EXERCISE INSTRUCTIONS: Retrieve all lines below that have the string "phone".

[[ EXERCISE INPUTS, beginning ]]

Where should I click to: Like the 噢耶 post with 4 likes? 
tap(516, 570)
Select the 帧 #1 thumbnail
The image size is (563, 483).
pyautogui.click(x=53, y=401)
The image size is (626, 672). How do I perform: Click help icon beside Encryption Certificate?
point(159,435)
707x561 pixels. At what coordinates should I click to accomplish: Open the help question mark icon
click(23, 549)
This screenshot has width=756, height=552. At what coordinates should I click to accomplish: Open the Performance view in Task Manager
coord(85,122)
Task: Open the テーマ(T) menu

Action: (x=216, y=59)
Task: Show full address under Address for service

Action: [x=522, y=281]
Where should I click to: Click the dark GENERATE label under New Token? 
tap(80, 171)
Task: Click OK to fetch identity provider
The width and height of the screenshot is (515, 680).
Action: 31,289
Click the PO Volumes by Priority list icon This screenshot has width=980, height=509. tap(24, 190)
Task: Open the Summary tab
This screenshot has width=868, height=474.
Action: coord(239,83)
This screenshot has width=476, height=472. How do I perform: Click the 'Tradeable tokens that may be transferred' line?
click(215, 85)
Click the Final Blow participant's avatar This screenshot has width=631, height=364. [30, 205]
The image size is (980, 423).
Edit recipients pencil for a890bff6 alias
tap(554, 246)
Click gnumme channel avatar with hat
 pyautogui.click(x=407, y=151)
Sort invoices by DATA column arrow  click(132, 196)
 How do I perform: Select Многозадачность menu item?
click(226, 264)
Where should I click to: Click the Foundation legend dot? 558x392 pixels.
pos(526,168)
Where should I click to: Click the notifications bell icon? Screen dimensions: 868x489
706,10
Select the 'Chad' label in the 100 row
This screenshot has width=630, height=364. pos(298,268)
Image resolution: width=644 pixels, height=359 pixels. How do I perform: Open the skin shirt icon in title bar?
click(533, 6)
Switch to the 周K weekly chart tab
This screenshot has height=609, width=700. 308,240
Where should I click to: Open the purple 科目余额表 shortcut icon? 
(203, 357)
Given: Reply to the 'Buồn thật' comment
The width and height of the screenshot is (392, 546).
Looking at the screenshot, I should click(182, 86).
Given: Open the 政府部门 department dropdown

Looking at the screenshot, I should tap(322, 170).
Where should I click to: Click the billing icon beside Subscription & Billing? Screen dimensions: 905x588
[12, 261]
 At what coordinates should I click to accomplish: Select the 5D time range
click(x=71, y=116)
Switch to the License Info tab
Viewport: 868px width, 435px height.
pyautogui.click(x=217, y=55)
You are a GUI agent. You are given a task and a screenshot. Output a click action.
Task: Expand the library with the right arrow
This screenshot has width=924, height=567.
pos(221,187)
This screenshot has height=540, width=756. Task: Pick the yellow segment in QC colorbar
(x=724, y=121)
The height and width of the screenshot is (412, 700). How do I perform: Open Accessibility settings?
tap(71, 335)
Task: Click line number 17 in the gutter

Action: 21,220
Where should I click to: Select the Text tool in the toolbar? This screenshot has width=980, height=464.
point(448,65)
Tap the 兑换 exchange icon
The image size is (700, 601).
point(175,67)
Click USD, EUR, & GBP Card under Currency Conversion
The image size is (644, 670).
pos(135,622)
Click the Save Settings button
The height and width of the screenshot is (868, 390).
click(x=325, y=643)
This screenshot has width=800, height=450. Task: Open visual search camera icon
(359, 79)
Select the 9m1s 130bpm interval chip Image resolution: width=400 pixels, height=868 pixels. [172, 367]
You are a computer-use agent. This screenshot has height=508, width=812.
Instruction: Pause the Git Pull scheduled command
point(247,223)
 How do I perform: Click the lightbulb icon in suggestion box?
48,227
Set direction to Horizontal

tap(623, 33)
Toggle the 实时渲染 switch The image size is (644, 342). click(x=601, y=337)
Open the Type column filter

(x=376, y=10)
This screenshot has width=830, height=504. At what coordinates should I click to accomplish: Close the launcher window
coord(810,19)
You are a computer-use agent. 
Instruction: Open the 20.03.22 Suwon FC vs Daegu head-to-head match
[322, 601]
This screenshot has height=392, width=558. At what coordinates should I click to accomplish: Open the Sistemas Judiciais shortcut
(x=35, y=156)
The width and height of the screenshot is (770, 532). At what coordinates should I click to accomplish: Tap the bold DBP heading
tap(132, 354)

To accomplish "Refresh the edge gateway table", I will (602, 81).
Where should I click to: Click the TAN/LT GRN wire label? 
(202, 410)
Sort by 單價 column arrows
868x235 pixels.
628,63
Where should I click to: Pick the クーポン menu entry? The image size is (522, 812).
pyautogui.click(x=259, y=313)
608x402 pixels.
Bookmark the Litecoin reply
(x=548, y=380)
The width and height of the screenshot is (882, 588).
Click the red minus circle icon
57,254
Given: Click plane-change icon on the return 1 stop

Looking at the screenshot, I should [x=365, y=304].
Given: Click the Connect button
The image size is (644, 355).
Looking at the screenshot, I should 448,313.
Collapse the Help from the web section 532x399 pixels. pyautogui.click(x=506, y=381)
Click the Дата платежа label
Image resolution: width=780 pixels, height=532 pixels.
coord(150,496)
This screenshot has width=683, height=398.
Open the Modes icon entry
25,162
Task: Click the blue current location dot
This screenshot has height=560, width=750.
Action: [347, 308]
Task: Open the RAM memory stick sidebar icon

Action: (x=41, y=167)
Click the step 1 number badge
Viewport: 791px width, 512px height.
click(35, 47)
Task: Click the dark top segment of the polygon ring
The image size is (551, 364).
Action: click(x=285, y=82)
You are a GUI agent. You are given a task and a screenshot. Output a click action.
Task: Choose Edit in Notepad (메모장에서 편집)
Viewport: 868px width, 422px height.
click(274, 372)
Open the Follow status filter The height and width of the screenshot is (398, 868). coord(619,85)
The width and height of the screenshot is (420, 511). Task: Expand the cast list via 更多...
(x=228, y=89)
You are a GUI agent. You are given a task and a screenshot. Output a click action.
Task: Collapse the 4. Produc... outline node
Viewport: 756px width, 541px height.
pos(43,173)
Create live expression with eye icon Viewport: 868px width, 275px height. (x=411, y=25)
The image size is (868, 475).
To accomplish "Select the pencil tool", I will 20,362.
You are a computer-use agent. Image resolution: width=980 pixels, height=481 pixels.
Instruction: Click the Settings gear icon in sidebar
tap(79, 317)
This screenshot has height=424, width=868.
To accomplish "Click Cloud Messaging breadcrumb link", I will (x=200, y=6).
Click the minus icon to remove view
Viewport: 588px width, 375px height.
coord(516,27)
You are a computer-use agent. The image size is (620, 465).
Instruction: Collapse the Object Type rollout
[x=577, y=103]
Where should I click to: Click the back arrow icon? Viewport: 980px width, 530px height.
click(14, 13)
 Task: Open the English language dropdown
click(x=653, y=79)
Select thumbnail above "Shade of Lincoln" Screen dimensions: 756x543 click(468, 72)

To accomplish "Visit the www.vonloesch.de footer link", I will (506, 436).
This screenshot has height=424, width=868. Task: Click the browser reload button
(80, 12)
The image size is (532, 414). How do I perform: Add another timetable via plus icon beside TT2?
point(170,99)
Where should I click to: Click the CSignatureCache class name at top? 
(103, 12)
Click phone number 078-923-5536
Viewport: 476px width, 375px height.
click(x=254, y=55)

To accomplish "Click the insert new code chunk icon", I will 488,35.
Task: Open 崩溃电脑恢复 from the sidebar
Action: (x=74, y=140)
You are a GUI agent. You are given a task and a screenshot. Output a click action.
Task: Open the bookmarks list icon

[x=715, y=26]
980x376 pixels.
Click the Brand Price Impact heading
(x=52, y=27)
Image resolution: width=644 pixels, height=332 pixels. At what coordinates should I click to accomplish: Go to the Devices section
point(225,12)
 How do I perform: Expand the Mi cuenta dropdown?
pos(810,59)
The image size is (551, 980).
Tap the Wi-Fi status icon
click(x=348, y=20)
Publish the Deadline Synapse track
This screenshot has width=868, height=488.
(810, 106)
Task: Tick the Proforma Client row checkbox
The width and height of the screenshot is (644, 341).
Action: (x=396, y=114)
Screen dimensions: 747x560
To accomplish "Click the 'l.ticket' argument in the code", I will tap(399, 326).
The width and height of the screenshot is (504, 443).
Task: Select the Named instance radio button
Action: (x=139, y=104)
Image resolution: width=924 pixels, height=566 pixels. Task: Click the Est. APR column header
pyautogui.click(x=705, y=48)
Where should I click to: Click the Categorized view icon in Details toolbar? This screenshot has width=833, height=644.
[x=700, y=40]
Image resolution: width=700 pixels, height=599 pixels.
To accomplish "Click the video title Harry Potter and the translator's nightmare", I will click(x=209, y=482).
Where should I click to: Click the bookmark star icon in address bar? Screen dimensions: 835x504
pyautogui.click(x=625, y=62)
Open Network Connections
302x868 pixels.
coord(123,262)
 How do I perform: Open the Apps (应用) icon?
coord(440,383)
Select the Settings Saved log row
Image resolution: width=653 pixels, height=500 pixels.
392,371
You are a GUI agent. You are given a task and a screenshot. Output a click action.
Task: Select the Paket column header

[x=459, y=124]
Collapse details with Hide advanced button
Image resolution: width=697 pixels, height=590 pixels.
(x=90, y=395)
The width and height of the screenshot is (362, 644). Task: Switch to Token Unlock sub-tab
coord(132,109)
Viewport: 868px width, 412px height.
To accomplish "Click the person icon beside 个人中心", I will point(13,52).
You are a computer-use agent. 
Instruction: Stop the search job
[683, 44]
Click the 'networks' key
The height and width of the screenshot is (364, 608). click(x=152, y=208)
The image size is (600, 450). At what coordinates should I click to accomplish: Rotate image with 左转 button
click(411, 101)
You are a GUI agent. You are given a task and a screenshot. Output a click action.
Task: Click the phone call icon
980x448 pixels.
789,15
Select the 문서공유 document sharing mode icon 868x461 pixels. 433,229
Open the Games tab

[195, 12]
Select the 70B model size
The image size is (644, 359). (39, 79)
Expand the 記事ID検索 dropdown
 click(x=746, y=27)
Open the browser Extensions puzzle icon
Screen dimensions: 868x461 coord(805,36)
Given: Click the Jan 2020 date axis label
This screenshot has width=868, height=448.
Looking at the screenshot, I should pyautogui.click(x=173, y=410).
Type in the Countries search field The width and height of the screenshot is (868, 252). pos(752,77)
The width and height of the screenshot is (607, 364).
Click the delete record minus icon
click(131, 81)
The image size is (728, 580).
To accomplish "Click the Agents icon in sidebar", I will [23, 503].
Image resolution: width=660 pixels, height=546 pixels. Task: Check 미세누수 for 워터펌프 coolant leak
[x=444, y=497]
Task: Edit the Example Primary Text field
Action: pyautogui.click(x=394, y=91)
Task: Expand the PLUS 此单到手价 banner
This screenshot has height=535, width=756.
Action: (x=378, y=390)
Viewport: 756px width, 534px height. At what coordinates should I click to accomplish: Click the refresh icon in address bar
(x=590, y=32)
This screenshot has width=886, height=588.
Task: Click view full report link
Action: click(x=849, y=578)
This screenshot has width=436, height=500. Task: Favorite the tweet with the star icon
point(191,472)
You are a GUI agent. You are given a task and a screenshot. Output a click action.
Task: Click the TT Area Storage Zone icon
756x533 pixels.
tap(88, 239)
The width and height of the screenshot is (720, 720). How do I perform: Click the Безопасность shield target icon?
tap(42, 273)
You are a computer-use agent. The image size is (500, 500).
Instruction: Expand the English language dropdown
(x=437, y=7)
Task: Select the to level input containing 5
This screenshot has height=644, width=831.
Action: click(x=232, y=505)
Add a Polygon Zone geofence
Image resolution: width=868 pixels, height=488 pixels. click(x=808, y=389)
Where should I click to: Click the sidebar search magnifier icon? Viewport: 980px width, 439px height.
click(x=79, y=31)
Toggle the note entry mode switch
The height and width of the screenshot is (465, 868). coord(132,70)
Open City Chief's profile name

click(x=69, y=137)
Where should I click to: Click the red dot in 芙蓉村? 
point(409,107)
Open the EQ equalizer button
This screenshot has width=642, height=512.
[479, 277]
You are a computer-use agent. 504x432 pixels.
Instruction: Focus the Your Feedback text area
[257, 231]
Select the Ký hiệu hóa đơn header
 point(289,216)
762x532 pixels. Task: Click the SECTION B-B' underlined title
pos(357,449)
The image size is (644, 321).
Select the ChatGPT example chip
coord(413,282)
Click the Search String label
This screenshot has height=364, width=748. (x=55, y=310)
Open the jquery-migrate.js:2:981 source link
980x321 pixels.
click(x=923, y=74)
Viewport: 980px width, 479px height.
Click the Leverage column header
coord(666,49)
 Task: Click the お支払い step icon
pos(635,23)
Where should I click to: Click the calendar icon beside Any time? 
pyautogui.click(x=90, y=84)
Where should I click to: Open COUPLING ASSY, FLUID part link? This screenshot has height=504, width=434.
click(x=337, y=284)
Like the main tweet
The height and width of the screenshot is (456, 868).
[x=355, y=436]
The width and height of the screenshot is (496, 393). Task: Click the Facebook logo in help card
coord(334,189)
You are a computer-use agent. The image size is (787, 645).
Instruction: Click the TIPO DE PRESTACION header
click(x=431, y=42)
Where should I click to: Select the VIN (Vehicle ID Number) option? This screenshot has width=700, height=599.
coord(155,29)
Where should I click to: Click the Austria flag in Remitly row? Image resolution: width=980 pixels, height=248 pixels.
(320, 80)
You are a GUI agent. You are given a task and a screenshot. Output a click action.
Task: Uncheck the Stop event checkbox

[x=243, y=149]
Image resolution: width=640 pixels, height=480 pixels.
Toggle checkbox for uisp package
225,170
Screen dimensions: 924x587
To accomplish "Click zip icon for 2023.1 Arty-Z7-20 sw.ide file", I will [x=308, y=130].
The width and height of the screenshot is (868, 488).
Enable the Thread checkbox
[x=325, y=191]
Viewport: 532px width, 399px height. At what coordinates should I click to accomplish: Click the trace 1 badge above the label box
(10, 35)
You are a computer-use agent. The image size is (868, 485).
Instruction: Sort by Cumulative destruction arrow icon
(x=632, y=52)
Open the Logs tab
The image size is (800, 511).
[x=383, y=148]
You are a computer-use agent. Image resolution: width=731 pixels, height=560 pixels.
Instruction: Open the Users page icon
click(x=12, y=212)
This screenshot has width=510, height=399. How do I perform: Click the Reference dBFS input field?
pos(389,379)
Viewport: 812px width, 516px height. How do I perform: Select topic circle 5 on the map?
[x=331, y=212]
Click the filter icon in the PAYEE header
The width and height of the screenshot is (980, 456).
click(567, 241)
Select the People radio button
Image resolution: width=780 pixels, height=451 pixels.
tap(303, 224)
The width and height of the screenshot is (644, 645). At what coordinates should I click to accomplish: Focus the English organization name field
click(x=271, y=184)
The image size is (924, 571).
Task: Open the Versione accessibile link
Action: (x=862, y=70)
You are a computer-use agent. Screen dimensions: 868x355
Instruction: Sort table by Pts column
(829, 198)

[[ EXERCISE INPUTS, end ]]

EXPECTED OUTPUT:
Click phone number 078-923-5536
Task: Click the phone call icon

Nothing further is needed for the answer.